Similarly, the Netherlands and Germany are also proposing significant upgrades to their offshore wind targets.

There are, however, two caveats to keep in mind. In regions with low power prices, or particularly expensive offshore wind projects, subsidies will likely remain for some time, WoodMac said.

Plus, as projects take on more market price risk, periods of low power market prices could be followed by reduced investment into the sector in the longer term, like other typical commodity markets.

Will Revenue/MWh Drop Continue?

The revenue/MWh reductions are fuelled by both LCOE reductions and intensifying competition in tenders. WoodMac expects both LCOE reductions to continue and for competition to be intense across the globe in the first half of the 2020s.

However, for the projects connected from 2023, Woodmac is starting to see the year-on-year revenue/MWh reductions subdue. The reason is that as subsidy levels are reduced, there is no longer subsidy revenues to take away and revenues will be driven by market prices.

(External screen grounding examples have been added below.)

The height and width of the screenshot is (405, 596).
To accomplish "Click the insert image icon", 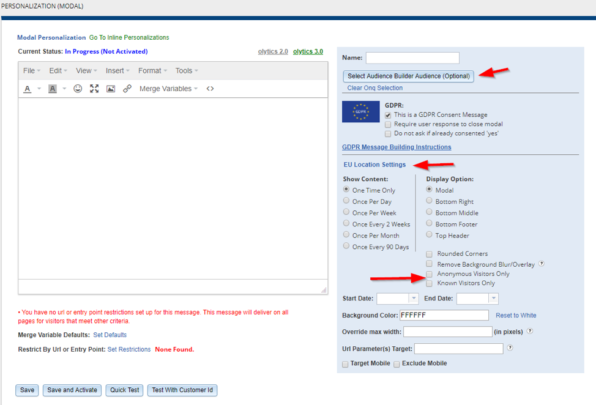I will click(111, 89).
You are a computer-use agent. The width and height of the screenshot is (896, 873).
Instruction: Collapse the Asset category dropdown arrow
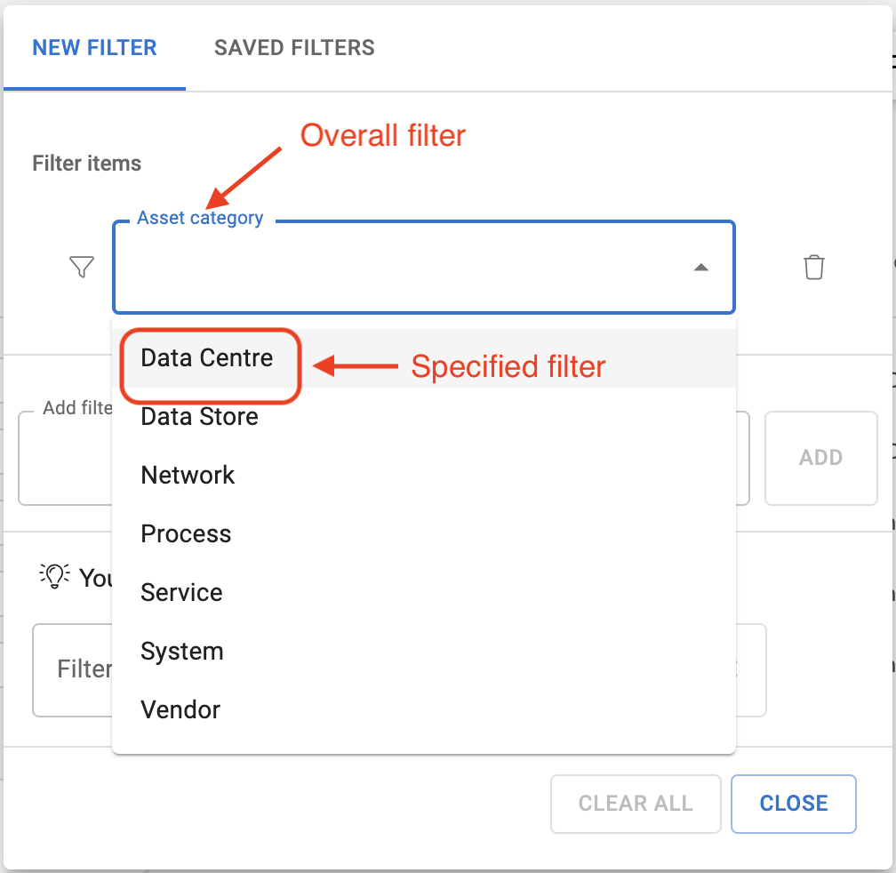(700, 267)
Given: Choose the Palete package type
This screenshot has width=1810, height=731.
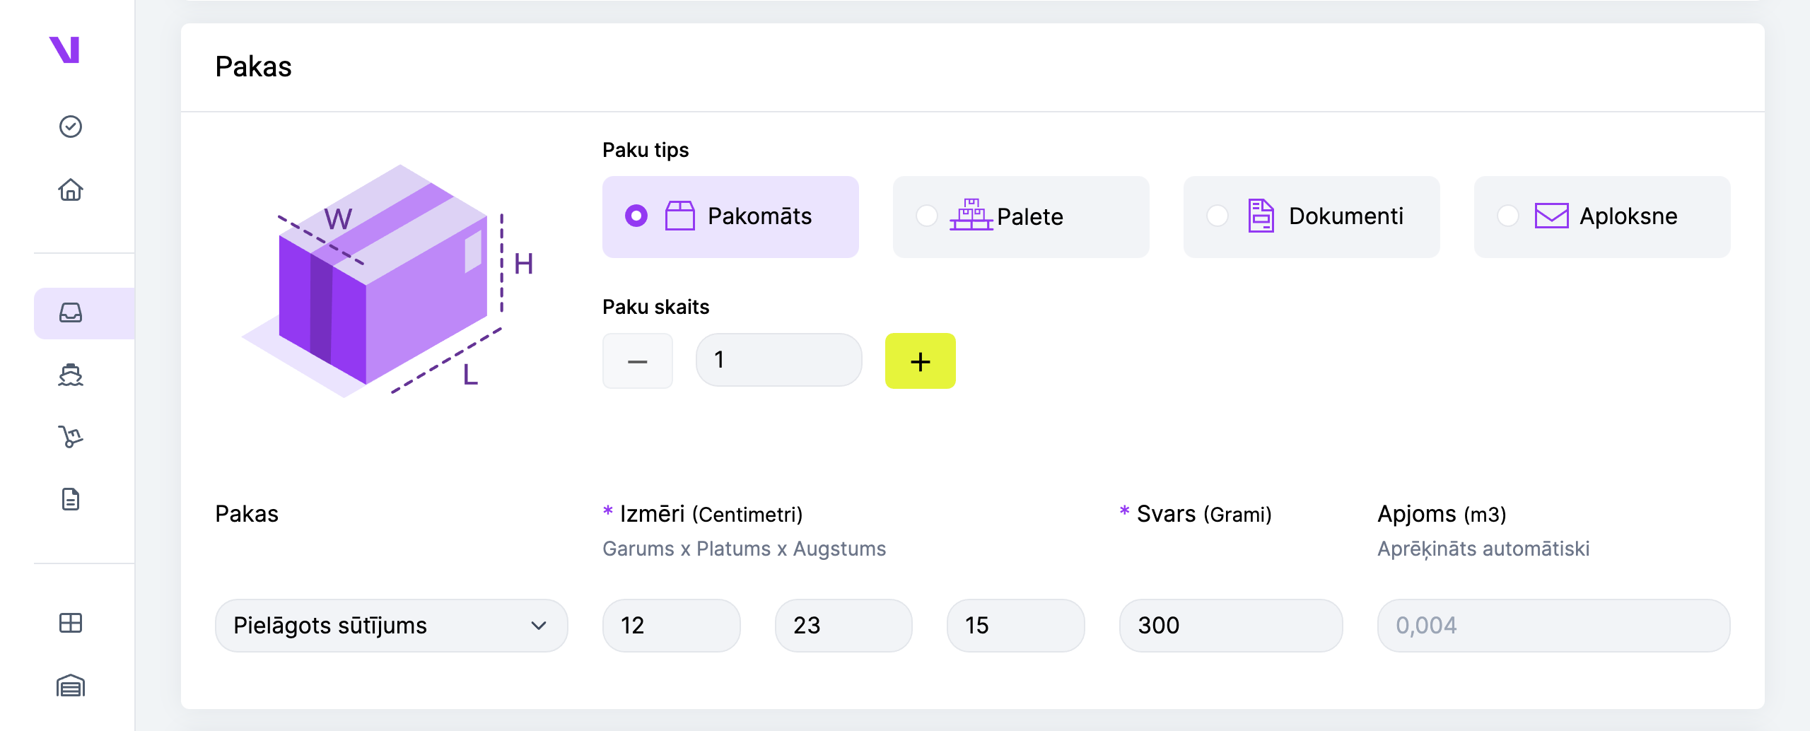Looking at the screenshot, I should tap(1021, 216).
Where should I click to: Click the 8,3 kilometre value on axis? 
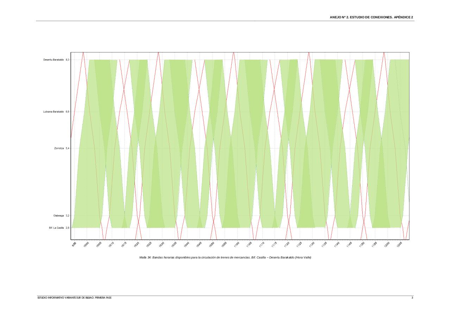[68, 60]
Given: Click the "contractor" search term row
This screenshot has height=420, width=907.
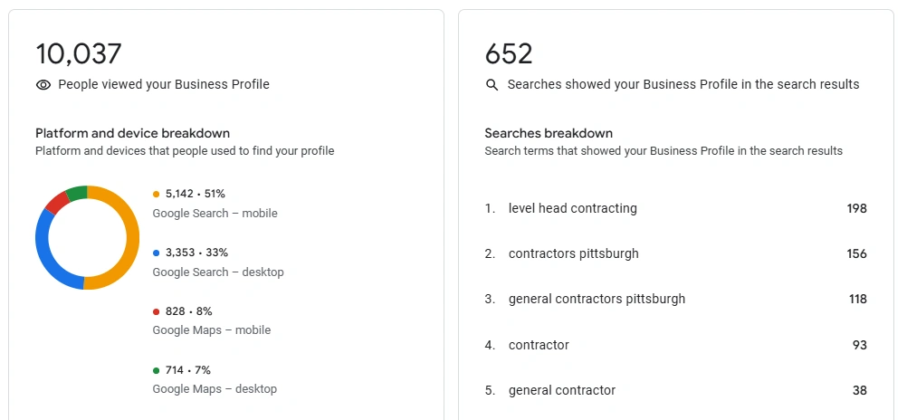Looking at the screenshot, I should [x=539, y=345].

Hence, future revenues will instead be determined by the capture prices as opposed to the subsidies, which will subdue revenue reductions.

This makes the revenue side of the equation increasingly important to the project developers. It also increases the value of alternative routes to market, such as corporate power purchase agreements (CPPA) and innovative business models like storage and power-to-X which can create new sources of value.

Similarly, WoodMac does not expect Thor to be the last negative subsidy as the price of acreage goes up in lease auctions and other policy-makers, especially in other continental European markets, will be looking at Thor and searching for ways to eventually see similar results.